* start Source text *

I am focusing on me... shes not giving me much of an option with that understandably but that is also what I desire to be healthy and happy for me and the kids. But I love this woman and refuse to give up hope that we may reconcile and if that never happens again so be it. This is not getting in my way. I am healing day by day. Finally talking about the nightmare that has been my life. Just today I began to get back to basics with my babies well 3 of them as the 4th does not want to be here because she feels she doesn't have to listen to rules in my house(her mother's manipulation but she is only 6 so it isnt hard for her to do that to her). Board games bike riding pool date Saturday and dinosaur exhibit on Sunday. If I can fix the car that just broke down lol rains it pours and so on. 
She comes home late I just say i missed you instead of losing it... doesn't txt or call and I just say honey how are you how was your day I was worried when I hadn't heard from you as it's been so hot lately especially at work. And the thing is it's not forced.. I have no desire or urge to flip out on her.. my love for her snd desire to reconcile is because she means the very world to me. If that seems wrong than I guess wrong but if it was hindering me fixing me or moving on I wouldn't allow it to continue. Fact is she has been broken and hurt and damaged. I have no issue with taking her anger her hurt her pain when she forces it on me.. I deserve that and I own it. It's not lack of dignity although maybe you see it that way and that's your right but to me it's repentance. She isn't beating me and as far as I know(aside from a few doubts and concerns) she isn't cheating on me again. So I'll take her distance and coldness for a time because shes owed that at least..

* end Source text *

Stated problem 1:
Write out the post about reconciliation word for word, everything from "I am focusing" down to "pours and so on.".
Stated problem 2:
Carry the post about reconciliation further, starting right after its last sentence.
The listing has no role in any of this work.

* start Provided records *

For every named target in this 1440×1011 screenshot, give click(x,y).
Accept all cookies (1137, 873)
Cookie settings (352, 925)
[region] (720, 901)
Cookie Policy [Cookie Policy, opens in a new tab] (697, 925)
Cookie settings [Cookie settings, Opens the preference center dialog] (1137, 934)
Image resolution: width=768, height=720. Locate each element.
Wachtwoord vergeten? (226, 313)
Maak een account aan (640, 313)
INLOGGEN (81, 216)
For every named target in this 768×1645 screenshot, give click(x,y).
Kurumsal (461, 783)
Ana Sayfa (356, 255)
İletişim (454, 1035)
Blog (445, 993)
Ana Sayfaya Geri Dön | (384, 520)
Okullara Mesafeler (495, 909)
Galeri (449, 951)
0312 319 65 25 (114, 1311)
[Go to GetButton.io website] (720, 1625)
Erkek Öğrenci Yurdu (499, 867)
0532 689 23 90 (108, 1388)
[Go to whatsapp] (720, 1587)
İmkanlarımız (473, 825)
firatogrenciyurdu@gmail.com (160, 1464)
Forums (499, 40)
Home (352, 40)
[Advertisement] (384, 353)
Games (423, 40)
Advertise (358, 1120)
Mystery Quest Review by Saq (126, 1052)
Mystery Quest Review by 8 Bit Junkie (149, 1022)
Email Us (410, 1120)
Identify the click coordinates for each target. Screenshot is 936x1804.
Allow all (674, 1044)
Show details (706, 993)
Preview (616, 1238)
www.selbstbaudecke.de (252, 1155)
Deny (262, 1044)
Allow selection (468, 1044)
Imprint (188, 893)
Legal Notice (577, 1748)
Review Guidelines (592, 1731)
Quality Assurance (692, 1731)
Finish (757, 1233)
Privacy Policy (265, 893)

* end Provided records *

Exercise answer 1:
I am focusing on me... shes not giving me much of an option with that understandably but that is also what I desire to be healthy and happy for me and the kids. But I love this woman and refuse to give up hope that we may reconcile and if that never happens again so be it. This is not getting in my way. I am healing day by day. Finally talking about the nightmare that has been my life. Just today I began to get back to basics with my babies well 3 of them as the 4th does not want to be here because she feels she doesn't have to listen to rules in my house(her mother's manipulation but she is only 6 so it isnt hard for her to do that to her). Board games bike riding pool date Saturday and dinosaur exhibit on Sunday. If I can fix the car that just broke down lol rains it pours and so on.

Exercise answer 2:
Would I leave if she cheated again or became single handedly violent with me? Yes without a doubt because I want that cycle to end in fact I will do whatever it takes to make sure it does permanently even if that meant leaving. But she isn't doing any of that.. she's giving me at least a small chance a little hope and she shouldn't and she would be 100% in the right if she didn't. But she is and she has even just today said that maybe marriage counselling would help.. with our own individual counselling as well of course. Floored me but that may change by tomorrow who knows. But I'll stick it out for her let her be angry and hurt anf jsut try to be there for her and love her and try and help her mend. And if she casts me away then I honor her for it. Believe that true love(and we had it believe me we did and we both know it) is too important not to give it a final chance but only if one can and never obligated or forced.


----------



## Bibi1031 (Sep 14, 2015)

I'm very glad you are going out with the kids. Yes to the car thing. But hopefully a good plan B can work if the car can't get fixed. 

Hopefully your little girl starts missing coming over to dads when she starts realizing all the fun and love she is missing out on.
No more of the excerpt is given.